→ **PROBLEM**
Once the line containing "Select General Levalle in the ranking list" is found in the data below, output that line and every line after it through the last, unchanged and with nothing else.

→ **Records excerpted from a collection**
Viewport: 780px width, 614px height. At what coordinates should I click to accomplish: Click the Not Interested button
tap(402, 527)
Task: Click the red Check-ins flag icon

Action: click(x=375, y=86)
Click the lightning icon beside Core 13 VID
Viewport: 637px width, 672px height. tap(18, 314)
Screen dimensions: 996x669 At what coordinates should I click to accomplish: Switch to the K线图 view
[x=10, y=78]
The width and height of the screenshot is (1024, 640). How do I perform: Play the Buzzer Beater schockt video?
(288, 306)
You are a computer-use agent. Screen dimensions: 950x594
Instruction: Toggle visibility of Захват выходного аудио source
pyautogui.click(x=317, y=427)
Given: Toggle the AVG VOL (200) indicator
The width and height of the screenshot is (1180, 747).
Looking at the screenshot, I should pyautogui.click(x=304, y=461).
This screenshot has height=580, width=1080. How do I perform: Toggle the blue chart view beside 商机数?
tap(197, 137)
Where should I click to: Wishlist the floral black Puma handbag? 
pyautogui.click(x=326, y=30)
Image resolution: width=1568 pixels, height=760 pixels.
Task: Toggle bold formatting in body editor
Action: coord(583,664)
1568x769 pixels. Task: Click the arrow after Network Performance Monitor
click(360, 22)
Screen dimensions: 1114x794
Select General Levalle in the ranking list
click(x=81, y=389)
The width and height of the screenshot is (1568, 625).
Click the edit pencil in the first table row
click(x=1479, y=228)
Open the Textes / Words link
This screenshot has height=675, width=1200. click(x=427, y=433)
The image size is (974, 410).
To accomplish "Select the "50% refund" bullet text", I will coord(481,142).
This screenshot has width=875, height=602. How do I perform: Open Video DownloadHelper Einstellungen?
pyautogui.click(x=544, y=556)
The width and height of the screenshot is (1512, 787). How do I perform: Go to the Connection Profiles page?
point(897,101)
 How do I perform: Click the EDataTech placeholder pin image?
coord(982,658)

→ **ANSWER TO THE PROBLEM**
Select General Levalle in the ranking list
click(x=81, y=389)
The width and height of the screenshot is (1568, 625).
Click the edit pencil in the first table row
click(x=1479, y=228)
Open the Textes / Words link
This screenshot has height=675, width=1200. click(x=427, y=433)
The image size is (974, 410).
To accomplish "Select the "50% refund" bullet text", I will coord(481,142).
This screenshot has width=875, height=602. How do I perform: Open Video DownloadHelper Einstellungen?
pyautogui.click(x=544, y=556)
The width and height of the screenshot is (1512, 787). How do I perform: Go to the Connection Profiles page?
point(897,101)
 How do I perform: Click the EDataTech placeholder pin image?
coord(982,658)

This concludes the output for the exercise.